Our power went down yesterday afternoon (December 12). The utility posted a message on their 1-800 number with expected repair time (a few hours later), but no explanation except that ~2000 customers were affected in our suburban area (Northeast USA).
Here's the weird bit -- LED bulbs stayed on, at reduced brightness. I got out a meter and measured 16 VAC in the house. This was enough to make useful light from "dimmable" LED bulbs (happened to be GE brand). After it got dark, we could also see that incandescent bulbs were giving off a faint reddish glow.
16VAC was also enough to keep a Netgear home router/Wi-Fi box going, it must have a switcher in the wall wart that accepts a really wide input voltage range?

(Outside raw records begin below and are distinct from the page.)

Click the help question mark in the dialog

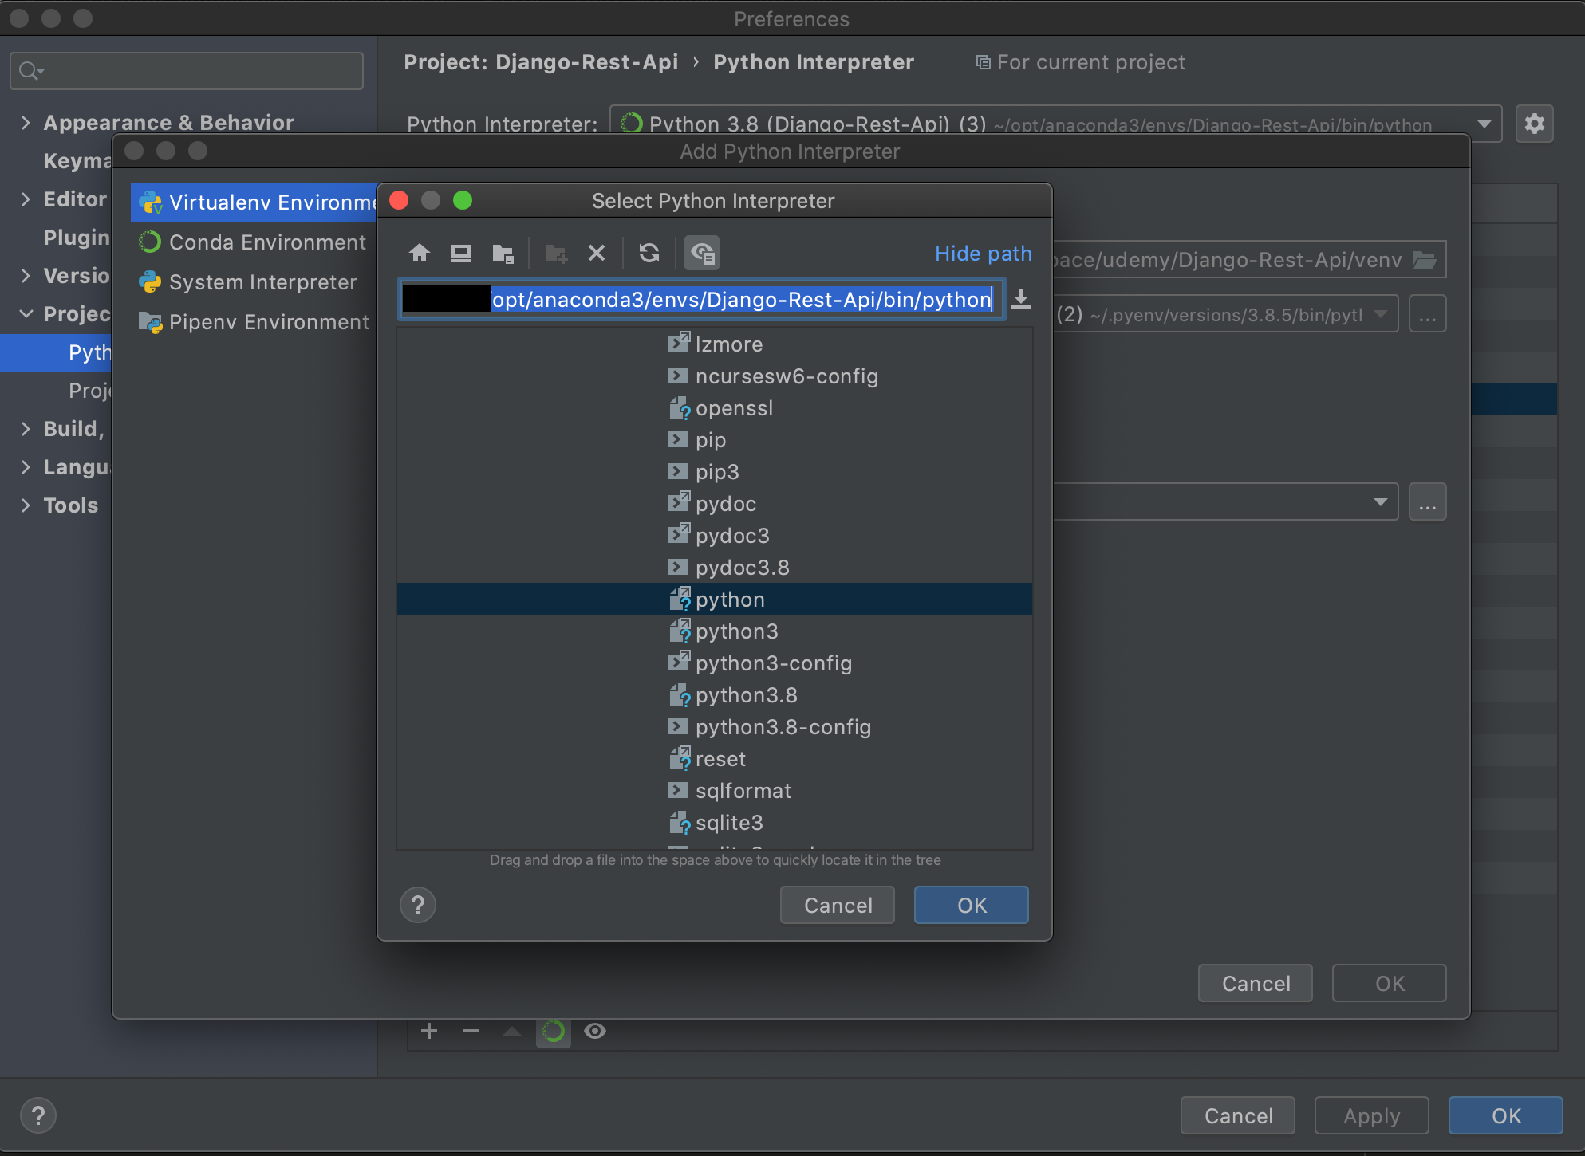click(417, 905)
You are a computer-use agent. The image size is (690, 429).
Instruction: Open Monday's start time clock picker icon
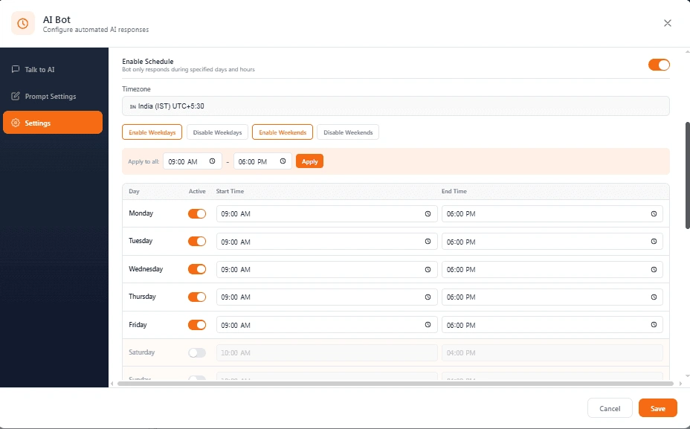pos(428,213)
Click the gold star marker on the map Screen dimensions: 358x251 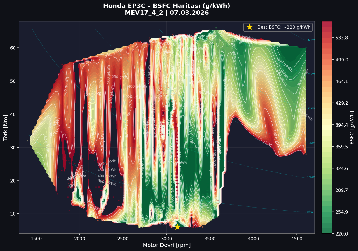pos(177,227)
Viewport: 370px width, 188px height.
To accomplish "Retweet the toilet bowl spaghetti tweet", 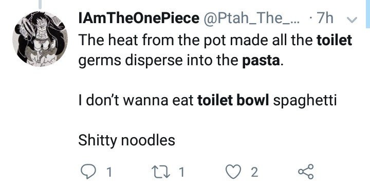I will click(x=160, y=172).
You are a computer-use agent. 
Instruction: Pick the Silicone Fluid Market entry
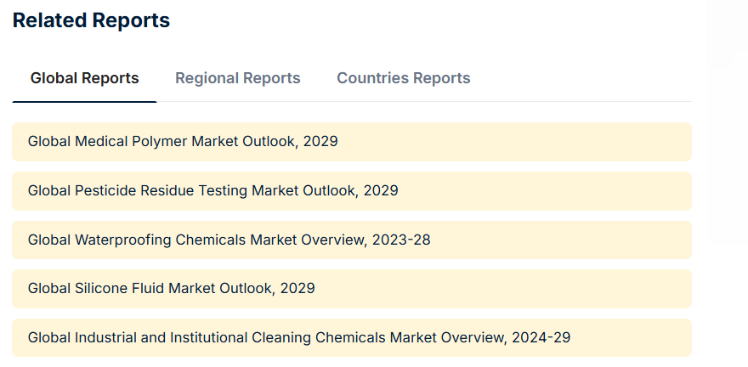pos(351,288)
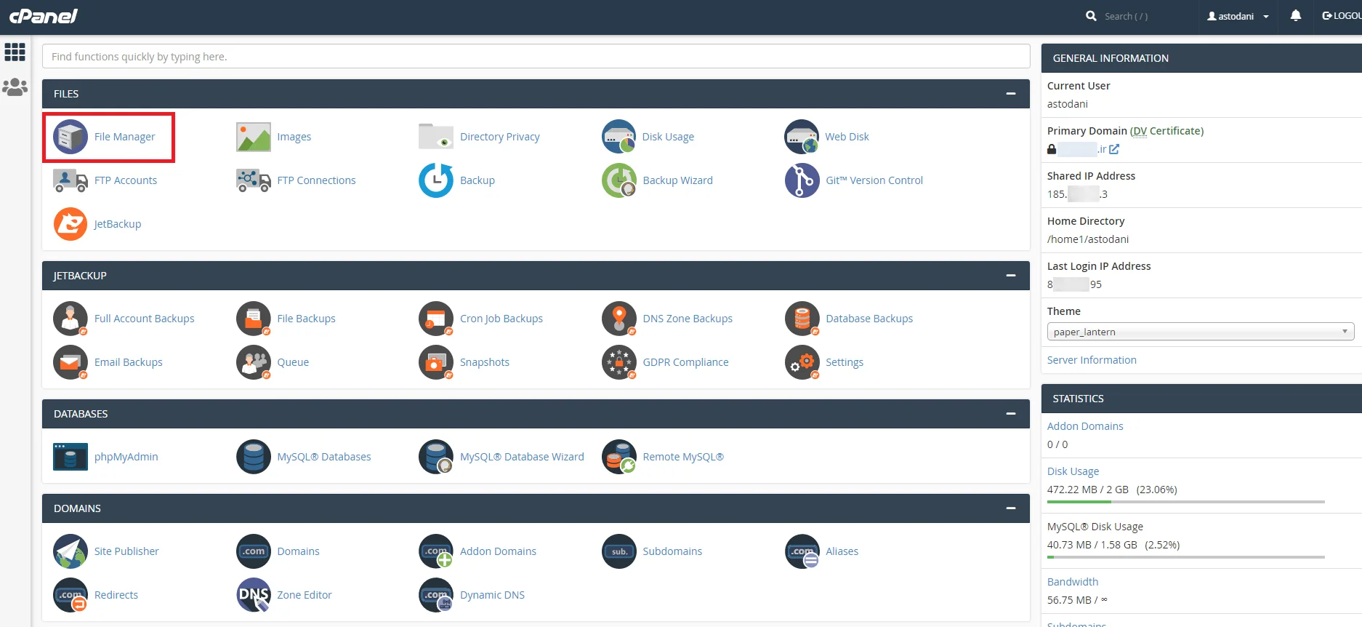The height and width of the screenshot is (627, 1362).
Task: Open the Backup Wizard icon
Action: click(618, 180)
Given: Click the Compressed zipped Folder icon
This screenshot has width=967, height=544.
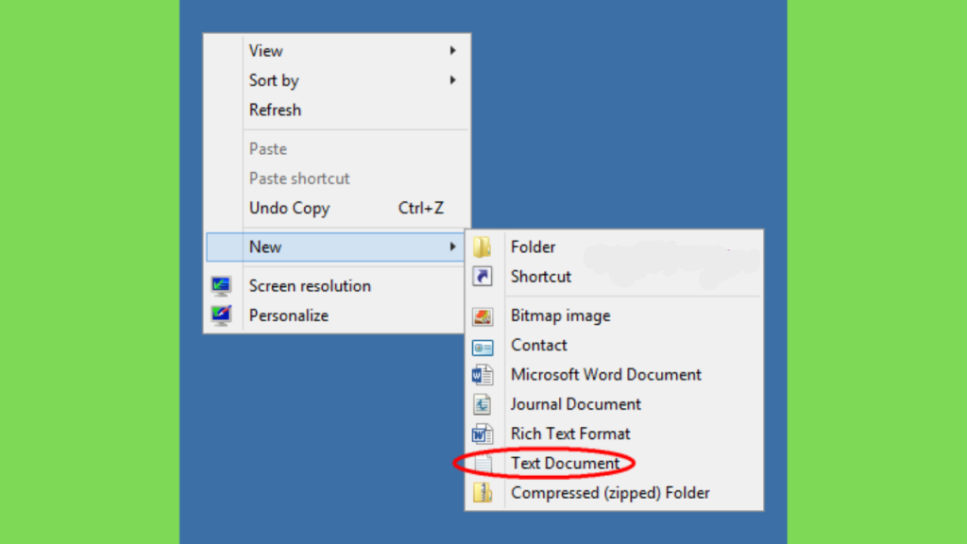Looking at the screenshot, I should point(483,493).
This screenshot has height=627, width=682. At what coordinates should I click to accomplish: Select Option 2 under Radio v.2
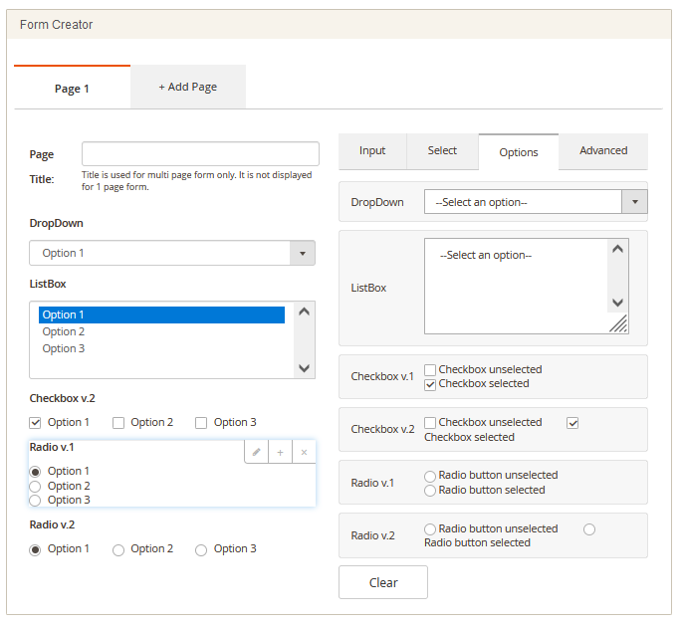(x=118, y=549)
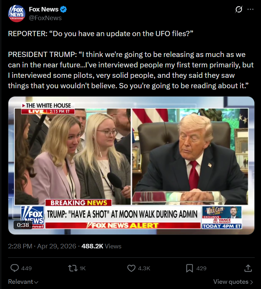Click the 1K reposts count
This screenshot has width=261, height=289.
[83, 269]
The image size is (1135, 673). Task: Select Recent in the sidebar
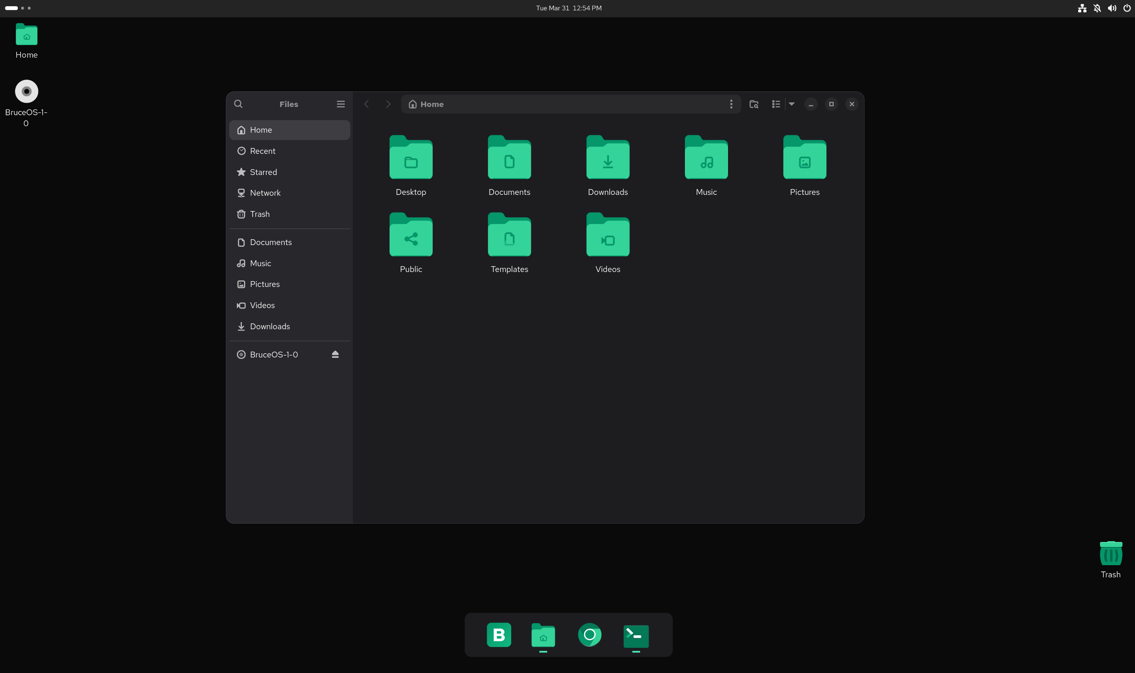click(263, 151)
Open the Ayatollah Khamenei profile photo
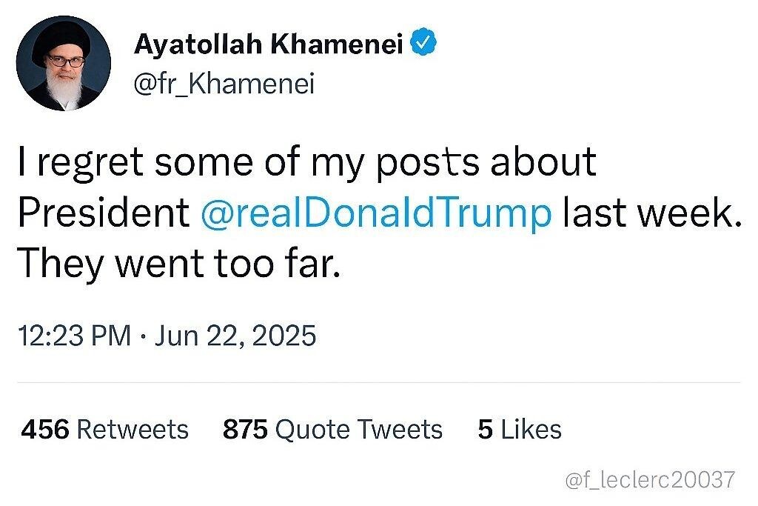 pos(63,63)
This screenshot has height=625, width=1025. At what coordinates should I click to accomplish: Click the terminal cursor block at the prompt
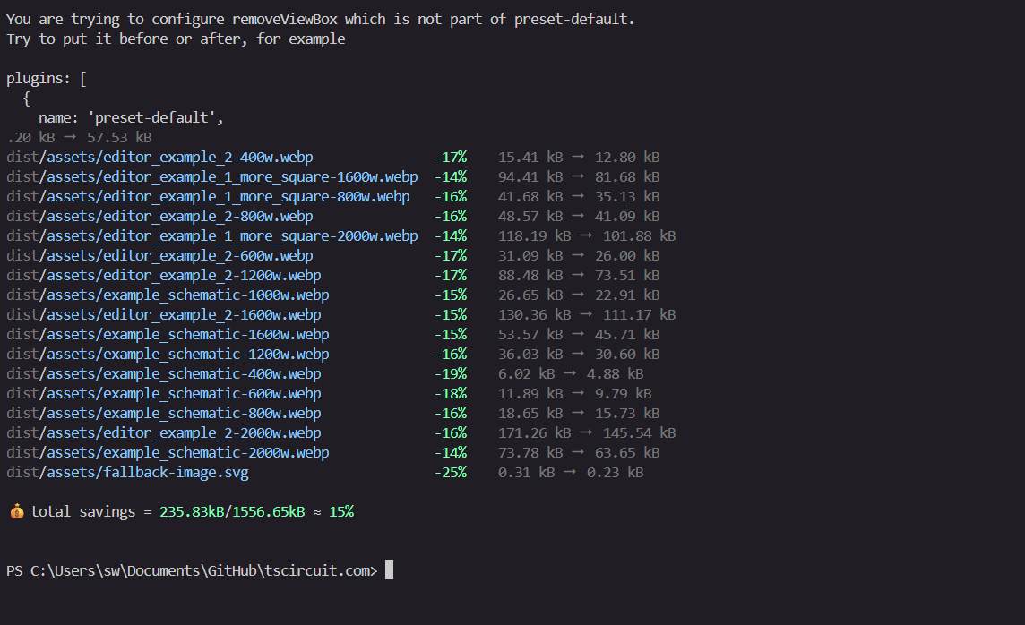point(389,569)
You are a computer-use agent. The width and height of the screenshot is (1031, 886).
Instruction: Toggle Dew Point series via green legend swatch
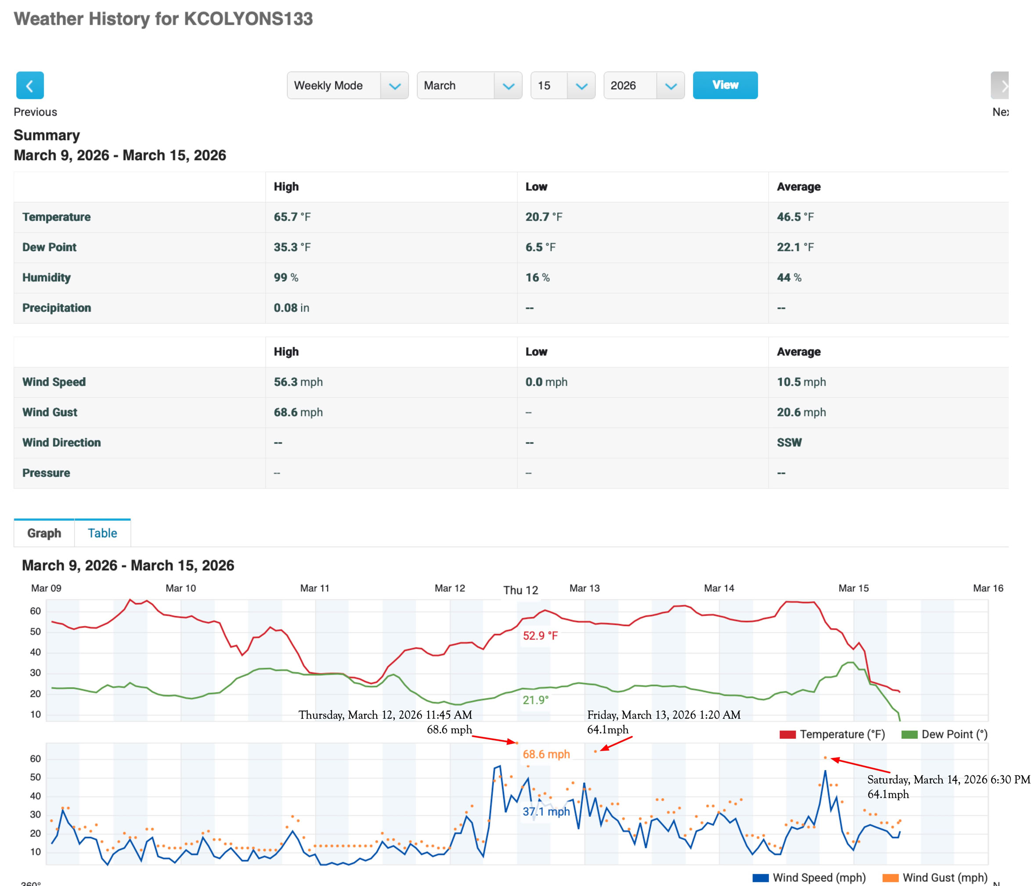[x=909, y=735]
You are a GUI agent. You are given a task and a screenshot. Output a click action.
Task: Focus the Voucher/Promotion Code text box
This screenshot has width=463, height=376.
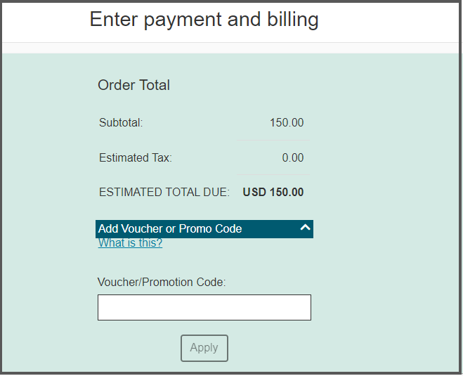pyautogui.click(x=204, y=308)
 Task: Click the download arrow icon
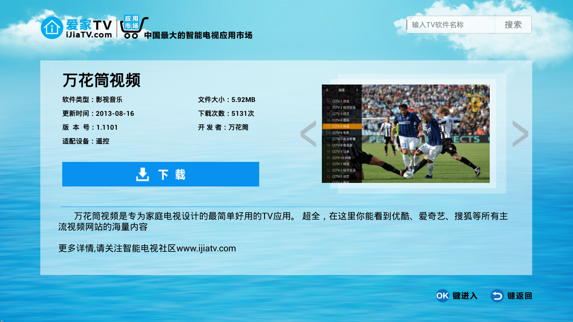(x=142, y=174)
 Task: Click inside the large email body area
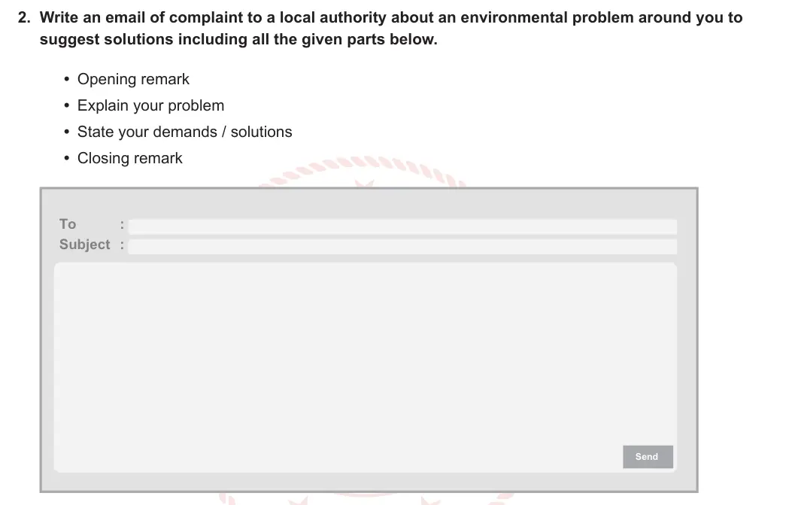[366, 367]
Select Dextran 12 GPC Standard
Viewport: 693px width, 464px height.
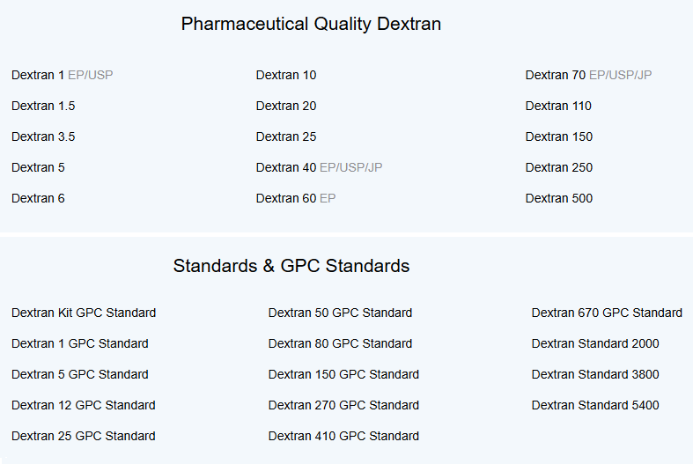84,405
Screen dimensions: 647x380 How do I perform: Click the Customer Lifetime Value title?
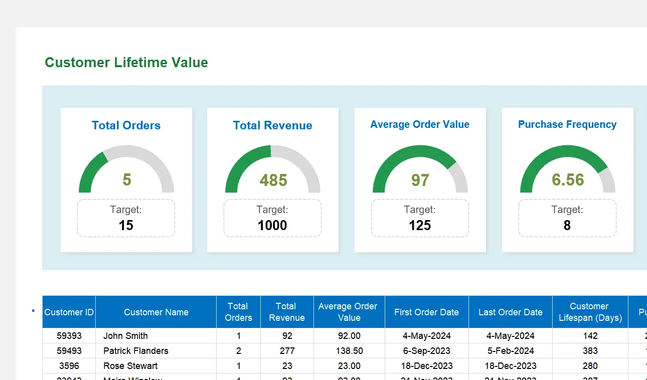pos(126,62)
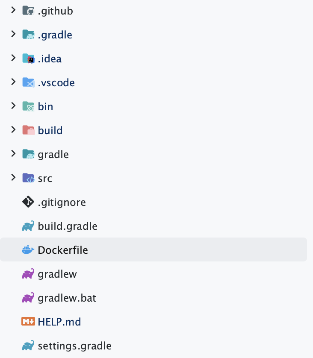The width and height of the screenshot is (313, 358).
Task: Expand the gradle folder
Action: coord(13,154)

Called a friend on the other side of the country who is an EE (with hardware background). He didn't have a good explanation, but suggested that in the process of bringing the grid back up there might be some big voltage swings--recommended unplugging everything we could. Went out to dinner and all was restored when we got home (no damage).
He also told a story from a rural area (near CA-Nevada border) where there was a power failure that upset the normally-balanced split phase -- instead of ~120V on both sides of neutral, the power went to 80V on one side and 160V on the other side of neutral. Equipment on the high voltage side failed due to extended over-voltage, seems that surge suppressors won't deal with this much energy.
Anyone? How does the grid fail-soft?
(Score: 2, Funny) by Some call me Tim on Tuesday December 15 2015, @05:00AM
My DSL modem and router are on UPS power and behind seven proxies, so I'm not too worried about this.
Questioning science is how you do science!
(Score: 2, Funny) by Anonymous Coward on Tuesday December 15 2015, @08:23AM
Yeah, I also thought of getting power from UPS, but the guys at United Parcel Service told me they deliver only parcels, not power.